TASK INSTRUCTIONS:
Work out how many lines of the material below mention the word "named"; reply with the number only.

MATERIALS PROVIDED:
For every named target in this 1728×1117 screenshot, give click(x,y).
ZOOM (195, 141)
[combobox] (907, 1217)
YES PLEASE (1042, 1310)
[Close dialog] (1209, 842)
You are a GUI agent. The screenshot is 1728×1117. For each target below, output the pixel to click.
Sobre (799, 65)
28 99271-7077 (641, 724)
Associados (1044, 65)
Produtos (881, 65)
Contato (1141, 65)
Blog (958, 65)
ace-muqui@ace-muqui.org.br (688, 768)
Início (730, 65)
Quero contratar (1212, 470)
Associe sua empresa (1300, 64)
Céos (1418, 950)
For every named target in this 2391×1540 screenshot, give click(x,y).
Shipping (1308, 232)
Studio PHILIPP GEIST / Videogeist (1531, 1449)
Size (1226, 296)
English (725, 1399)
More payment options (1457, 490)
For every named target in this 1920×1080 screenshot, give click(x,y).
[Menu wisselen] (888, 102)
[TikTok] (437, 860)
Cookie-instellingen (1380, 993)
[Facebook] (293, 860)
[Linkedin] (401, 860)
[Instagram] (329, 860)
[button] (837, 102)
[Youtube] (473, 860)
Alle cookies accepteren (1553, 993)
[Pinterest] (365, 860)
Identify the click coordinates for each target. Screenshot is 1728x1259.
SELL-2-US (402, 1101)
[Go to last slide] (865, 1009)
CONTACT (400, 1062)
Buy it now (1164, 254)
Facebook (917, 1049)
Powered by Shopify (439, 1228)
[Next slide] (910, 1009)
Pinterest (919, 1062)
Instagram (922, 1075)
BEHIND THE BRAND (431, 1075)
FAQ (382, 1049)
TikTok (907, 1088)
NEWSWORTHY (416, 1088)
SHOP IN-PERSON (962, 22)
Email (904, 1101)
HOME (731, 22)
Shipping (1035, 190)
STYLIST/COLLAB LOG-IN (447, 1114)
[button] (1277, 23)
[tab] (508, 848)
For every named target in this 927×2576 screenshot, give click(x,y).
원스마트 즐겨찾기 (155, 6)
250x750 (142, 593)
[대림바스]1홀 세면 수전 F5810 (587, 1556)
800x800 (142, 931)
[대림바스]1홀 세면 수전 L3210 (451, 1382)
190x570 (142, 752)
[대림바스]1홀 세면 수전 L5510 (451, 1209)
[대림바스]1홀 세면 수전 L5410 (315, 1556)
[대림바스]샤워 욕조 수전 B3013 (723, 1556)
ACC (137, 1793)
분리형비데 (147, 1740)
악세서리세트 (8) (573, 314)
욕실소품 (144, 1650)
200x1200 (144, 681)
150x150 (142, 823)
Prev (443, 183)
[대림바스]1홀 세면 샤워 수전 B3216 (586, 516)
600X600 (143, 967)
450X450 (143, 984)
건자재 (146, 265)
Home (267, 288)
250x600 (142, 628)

SOLUTION TO THE EXERCISE:
4